# FIR Filter Design by Windowing: Concepts and the Rectangular Window

May 12, 2016 by Steve Arar## In this article, we'll review the basic concepts in digital filter design. We'll also briefly discuss the advantages of FIR filters over IIR designs, e.g. stability and linear-phase response. Finally, we'll go over an introduction to designing FIR filters via the window method.

In this article, we'll review the basic concepts in digital filter design. We'll also briefly discuss the advantages of FIR filters over IIR designs, e.g. stability and the linear-phase response. Finally, we'll go over an introduction to designing FIR filters via the window method.

### Why Do We Need Filters?

Filters are used in a wide variety of applications. Most of the time, the final goal of using a filter is to achieve a kind of frequency selectivity on the spectrum of the input signal.

As an example, suppose that a 50-Hz noise falls on top of the signal produced by a sensor. The noise component may be strong enough to limit the measurement precision. The output of the sensor is usually converted to a digital signal by an ADC to be processed by a DSP or a microcontroller. Therefore, we can use a digital filter after the ADC to eliminate the noise component. In this particular example, a notch filter centered at 50 Hz can be utilized to suppress the noise.

At this point, it is worth reviewing the frequency response of a practical filter. Figure (1) shows an example of a practical lowpass filter. In this example, frequency components in the passband, from DC to $$\omega_{ p}$$, will pass through the filter almost with no attenuation. The components in the stopband, above $$\omega_{s}$$, will experience significant attenuation. Note that the frequency response of a practical filter cannot be absolutely flat in the passband or in the stopband. As shown in Figure (1), some ripples will be unavoidable and the transition band, $$\omega_{p}< \omega< \omega_{s}$$ , cannot be infinitely sharp in practice.

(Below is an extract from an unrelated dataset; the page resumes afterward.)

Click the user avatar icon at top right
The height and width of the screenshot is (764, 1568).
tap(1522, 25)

*Figure (1) Frequency response of a practical lowpass filter. Image courtesy of the University of Michigan (PDF).*

### General Considerations

Digital filter design involves four steps:

1) **Determining specifications**

First, we need to determine what specifications are required. This step completely depends on the application. In the example of 50-Hz noise on the output of the sensor, we need to know how strong the noise component is relative to the desired signal and how much we need to suppress the noise. This information is necessary to find the filter with minimum order for this application.

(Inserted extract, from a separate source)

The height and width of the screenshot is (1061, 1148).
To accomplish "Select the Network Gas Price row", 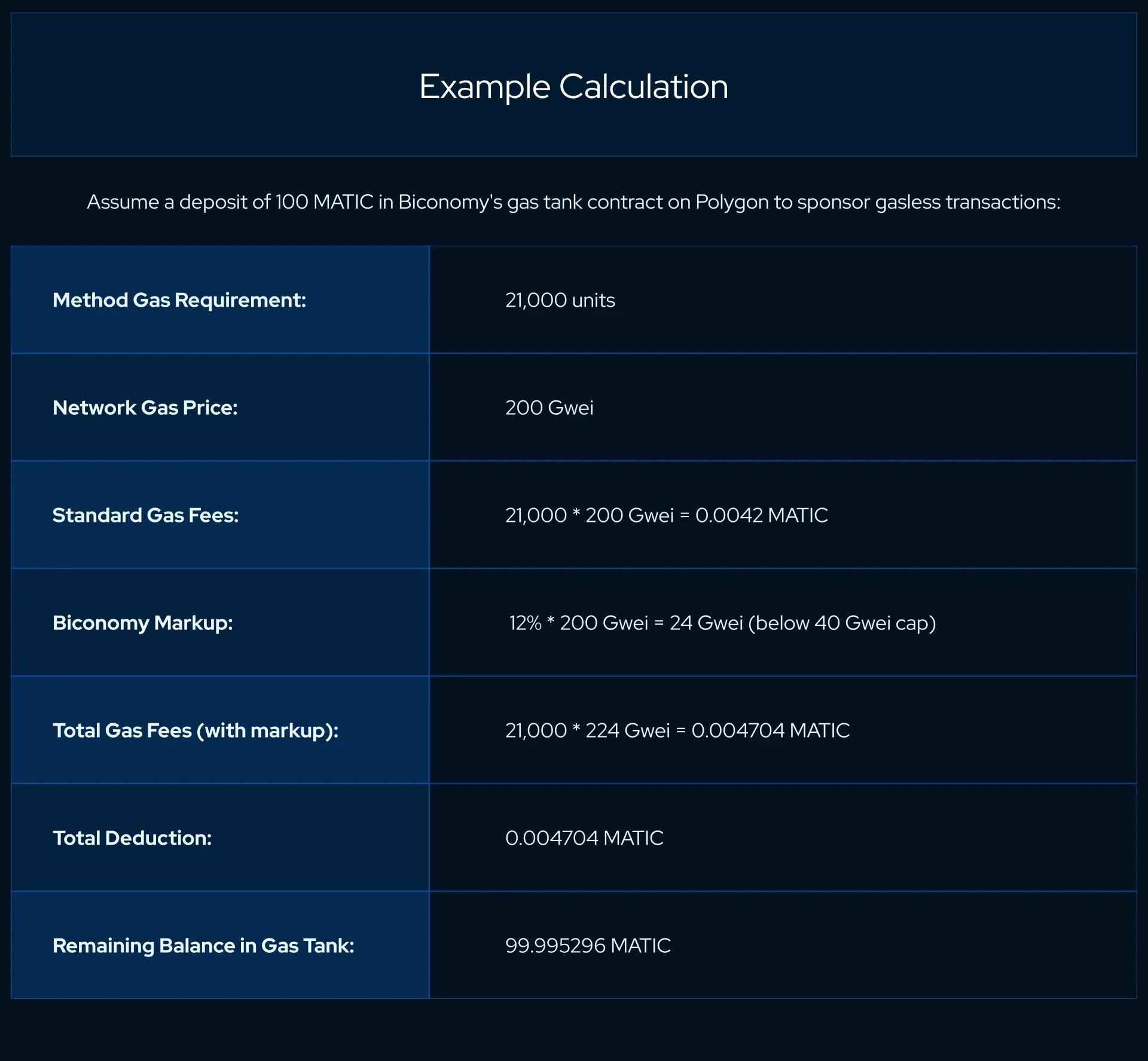I will pyautogui.click(x=574, y=408).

2) **Finding a transfer function**

With design specifications known, we need to find a transfer function which will provide the required filtering. The rational transfer function of a digital filter is as in Equation (1).

$$H(z)=\frac{\sum_{k=0}^{M-1}b_{k}z^{-k}}{\sum_{k=0}^{N-1}a_{k}z^{-k}}$$

*Equation (1)*

This step calculates the coefficients, $$a_{k}$$ and $$b_{k}$$, in Equation (1).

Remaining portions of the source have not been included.